**THE TASK:** Make an exact copy of the lines below.

Stored data entries:
⁂
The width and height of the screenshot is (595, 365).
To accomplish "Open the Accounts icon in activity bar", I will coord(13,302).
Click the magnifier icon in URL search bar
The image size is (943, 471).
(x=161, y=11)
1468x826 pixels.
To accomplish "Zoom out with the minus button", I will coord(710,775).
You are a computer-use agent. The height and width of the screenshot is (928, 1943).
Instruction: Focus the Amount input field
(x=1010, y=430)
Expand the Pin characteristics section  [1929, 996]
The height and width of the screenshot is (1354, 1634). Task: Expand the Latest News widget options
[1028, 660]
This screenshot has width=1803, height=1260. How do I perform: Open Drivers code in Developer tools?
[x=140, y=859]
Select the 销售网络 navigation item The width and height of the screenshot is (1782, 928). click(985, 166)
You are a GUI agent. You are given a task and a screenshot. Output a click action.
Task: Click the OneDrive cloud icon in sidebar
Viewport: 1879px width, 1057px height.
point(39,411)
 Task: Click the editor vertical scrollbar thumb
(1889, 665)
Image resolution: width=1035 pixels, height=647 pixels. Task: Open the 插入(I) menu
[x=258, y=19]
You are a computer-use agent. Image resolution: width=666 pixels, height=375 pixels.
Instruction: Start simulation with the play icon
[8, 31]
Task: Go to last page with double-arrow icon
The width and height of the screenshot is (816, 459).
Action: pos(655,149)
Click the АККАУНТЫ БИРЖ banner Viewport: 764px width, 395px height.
⁂
**RESULT OF THIS TASK:**
The width and height of the screenshot is (595, 365).
To accomplish "Open the Accounts icon in activity bar", I will coord(13,302).
Click the magnifier icon in URL search bar
The image size is (943, 471).
(x=161, y=11)
1468x826 pixels.
To accomplish "Zoom out with the minus button", I will coord(710,775).
You are a computer-use agent. The height and width of the screenshot is (928, 1943).
Instruction: Focus the Amount input field
(x=1010, y=430)
Expand the Pin characteristics section  [1929, 996]
The height and width of the screenshot is (1354, 1634). Task: Expand the Latest News widget options
[1028, 660]
This screenshot has width=1803, height=1260. How do I perform: Open Drivers code in Developer tools?
[x=140, y=859]
Select the 销售网络 navigation item The width and height of the screenshot is (1782, 928). click(985, 166)
You are a GUI agent. You are given a task and a screenshot. Output a click action.
Task: Click the OneDrive cloud icon in sidebar
Viewport: 1879px width, 1057px height.
point(39,411)
 Task: Click the editor vertical scrollbar thumb
(1889, 665)
Image resolution: width=1035 pixels, height=647 pixels. Task: Open the 插入(I) menu
[x=258, y=19]
You are a computer-use agent. Image resolution: width=666 pixels, height=375 pixels.
Instruction: Start simulation with the play icon
[8, 31]
Task: Go to last page with double-arrow icon
The width and height of the screenshot is (816, 459).
Action: pos(655,149)
Click the АККАУНТЫ БИРЖ banner Viewport: 764px width, 395px height.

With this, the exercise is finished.